> _INSTRUCTION 1_: In the baseball article below, which pitcher threw a perfect game at Damaschke Field last July?

> _SUPPLIED TEXT_:
----------

For many years, legend had it that the game of baseball was invented in a cow pasture in Cooperstown by a young man named Abner Doubleday. The legend has since been dispelled _ to most people's satisfaction _ but the region's connection to our national pastime lives on through the National Baseball Hall of Fame and through the many baseball fans who call this area home.

In the coming weeks, baseball's best will be battling for the chance to compete in the World Series, a storied contest that has captivated fans young and old for more than 100 years. Last year, more than 20 million viewers tuned in each night to watch the Boston Red Sox take the series from the Colorado Rockies, scoring 29 runs to Colorado's 10 over four games. While this year's playoff landscape is still hazy, there's no doubt that the eyes of the nation will be on baseball as the division series begin on Wednesday.

Over Labor Day weekend, playoffs may have been far from most people's minds, but there was still no shortage of fans at Damaschke Field, as the Oneonta Tigers squared off against the Vermont Lake Monsters during their final home stand of the season. Noisemakers resonated with each strikeout dealt by Tigers starting pitcher Daniel DeLucia, and groans and sighs rose from the bleachers with each Vermont hit.

Among the fans cheering the Tigers on were Ned Butts of Franklin and

AnnMarie Lindley of Oneonta. The season-ticket holders were sporting Tigers regalia and clearly enjoying their evening at the ball park.

Going to a ball game is "an experience," Lindley said, and part of the fabric of the local area. "We're a half-hour from the Hall of Fame; there's the Dreams Park, and they play up at (the State University College at Oneonta) _ there's a lot going on."

Although that night's game may not have been one to remember _ Vermont beat the Tigers, 7-3 _ Butts had plenty of good memories from his numerous visits to Damaschke. He and Lindley were at the ball park last July, when Tigers pitcher Guillermo Moscosa threw a perfect game. Moscosa struck out seven batters en route to his nine-inning victory, the first New York-Penn League pitcher to do so since 1958.

"By the eighth inning, you definitely knew what was going on," Butts said. "He was still pitching great, striking them out."

Moments like this are what keep fans coming back to baseball. While all sports and competitions have an element of the unpredictable, the format of a baseball game affords particular opportunities for the unexpected. Football, baseball and hockey are driven by kinetic momentum; as players race against the clock, large scoring deficits become more and more difficult to overcome.

On the baseball diamond, things are different. "You're not playing against a clock, you're just competing against your opponent," Butts said. Time becomes almost meaningless; the only hurdle a team faces when down by several runs is a psychological one.

Author and historian Bruce Markusen has been a baseball fan "for as long as I can remember," he said, and looks forward to the playoffs as an opportunity to see baseball being played at its highest level.

"Playoff baseball is different than regular season baseball," Markusen said. "The game is played at a much higher intensity level; the games tend to be lower scoring, they tend to be closer as a result; and the game can really shift on one or two plays. When it's played right, playoff baseball is the best baseball you're going to see."

----------

> _INSTRUCTION 2_: Reproduce the entries below without any change, from the line with "Click the teal magnifier note icon" to the line with "Action: tap(469, 66)".

----------

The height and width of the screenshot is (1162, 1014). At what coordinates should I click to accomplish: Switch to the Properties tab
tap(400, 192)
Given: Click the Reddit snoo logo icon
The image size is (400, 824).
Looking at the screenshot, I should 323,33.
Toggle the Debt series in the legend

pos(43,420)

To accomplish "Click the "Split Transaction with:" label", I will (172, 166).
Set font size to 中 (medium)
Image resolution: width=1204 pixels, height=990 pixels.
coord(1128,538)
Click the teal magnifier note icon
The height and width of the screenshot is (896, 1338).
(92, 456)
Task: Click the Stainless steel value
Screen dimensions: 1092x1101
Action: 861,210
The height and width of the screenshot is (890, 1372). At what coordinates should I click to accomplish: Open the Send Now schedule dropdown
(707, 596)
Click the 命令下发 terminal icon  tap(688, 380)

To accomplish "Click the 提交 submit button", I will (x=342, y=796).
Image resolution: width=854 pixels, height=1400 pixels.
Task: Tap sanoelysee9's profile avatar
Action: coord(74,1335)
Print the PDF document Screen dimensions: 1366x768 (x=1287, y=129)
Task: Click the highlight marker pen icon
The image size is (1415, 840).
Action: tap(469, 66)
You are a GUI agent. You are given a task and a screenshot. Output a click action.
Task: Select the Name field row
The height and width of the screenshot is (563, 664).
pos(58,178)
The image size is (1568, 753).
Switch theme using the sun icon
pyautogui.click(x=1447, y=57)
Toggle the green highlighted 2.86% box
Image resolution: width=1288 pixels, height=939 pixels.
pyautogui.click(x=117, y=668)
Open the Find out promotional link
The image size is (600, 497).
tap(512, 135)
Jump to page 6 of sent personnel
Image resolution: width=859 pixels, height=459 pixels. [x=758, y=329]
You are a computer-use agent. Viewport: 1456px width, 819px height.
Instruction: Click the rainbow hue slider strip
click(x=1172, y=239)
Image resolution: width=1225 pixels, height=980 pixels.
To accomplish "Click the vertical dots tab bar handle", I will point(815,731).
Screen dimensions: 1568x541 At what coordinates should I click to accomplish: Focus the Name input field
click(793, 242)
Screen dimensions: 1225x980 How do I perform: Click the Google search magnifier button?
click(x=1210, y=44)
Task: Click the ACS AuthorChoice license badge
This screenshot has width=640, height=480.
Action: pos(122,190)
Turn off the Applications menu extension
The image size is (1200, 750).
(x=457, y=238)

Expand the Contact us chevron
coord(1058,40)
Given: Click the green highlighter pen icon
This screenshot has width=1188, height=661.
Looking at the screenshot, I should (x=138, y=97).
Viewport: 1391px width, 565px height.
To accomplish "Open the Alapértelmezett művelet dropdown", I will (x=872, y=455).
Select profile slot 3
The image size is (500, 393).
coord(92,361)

----------

> _FINAL ANSWER 1_: Tigers pitcher Guillermo Moscosa

> _FINAL ANSWER 2_:
Click the teal magnifier note icon
The height and width of the screenshot is (896, 1338).
(92, 456)
Task: Click the Stainless steel value
Screen dimensions: 1092x1101
Action: 861,210
The height and width of the screenshot is (890, 1372). At what coordinates should I click to accomplish: Open the Send Now schedule dropdown
(707, 596)
Click the 命令下发 terminal icon  tap(688, 380)

To accomplish "Click the 提交 submit button", I will (x=342, y=796).
Image resolution: width=854 pixels, height=1400 pixels.
Task: Tap sanoelysee9's profile avatar
Action: coord(74,1335)
Print the PDF document Screen dimensions: 1366x768 (x=1287, y=129)
Task: Click the highlight marker pen icon
The image size is (1415, 840).
Action: tap(469, 66)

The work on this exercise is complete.